- **Exercise brief**
Lines with the word "accomplish": copy all of them from the entries below.

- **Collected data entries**
--------------------------------------------------

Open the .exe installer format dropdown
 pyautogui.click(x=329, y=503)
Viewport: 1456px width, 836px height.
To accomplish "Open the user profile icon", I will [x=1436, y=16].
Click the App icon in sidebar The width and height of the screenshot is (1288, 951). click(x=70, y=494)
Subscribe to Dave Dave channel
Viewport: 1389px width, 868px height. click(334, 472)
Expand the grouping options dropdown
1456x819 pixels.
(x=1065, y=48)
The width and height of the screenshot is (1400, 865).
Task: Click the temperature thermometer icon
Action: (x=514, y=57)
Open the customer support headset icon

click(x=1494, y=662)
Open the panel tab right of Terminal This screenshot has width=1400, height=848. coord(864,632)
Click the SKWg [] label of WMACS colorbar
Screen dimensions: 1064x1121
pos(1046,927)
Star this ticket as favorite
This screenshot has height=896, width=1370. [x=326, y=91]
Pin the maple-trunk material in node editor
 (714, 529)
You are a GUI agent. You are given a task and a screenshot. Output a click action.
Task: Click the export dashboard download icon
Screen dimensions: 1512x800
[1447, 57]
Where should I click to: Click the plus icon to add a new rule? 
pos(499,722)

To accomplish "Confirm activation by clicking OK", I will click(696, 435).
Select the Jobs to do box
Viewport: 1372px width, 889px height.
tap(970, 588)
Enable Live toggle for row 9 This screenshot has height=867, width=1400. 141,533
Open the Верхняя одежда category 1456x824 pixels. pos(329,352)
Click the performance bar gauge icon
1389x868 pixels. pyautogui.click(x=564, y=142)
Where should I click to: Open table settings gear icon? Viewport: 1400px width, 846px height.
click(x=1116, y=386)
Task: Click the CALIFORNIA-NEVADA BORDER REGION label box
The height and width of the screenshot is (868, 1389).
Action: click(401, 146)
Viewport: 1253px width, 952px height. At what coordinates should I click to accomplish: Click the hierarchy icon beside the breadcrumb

--------------------------------------------------

- **Result**
To accomplish "Open the user profile icon", I will [x=1436, y=16].
To accomplish "Confirm activation by clicking OK", I will click(696, 435).
Viewport: 1253px width, 952px height. At what coordinates should I click to accomplish: Click the hierarchy icon beside the breadcrumb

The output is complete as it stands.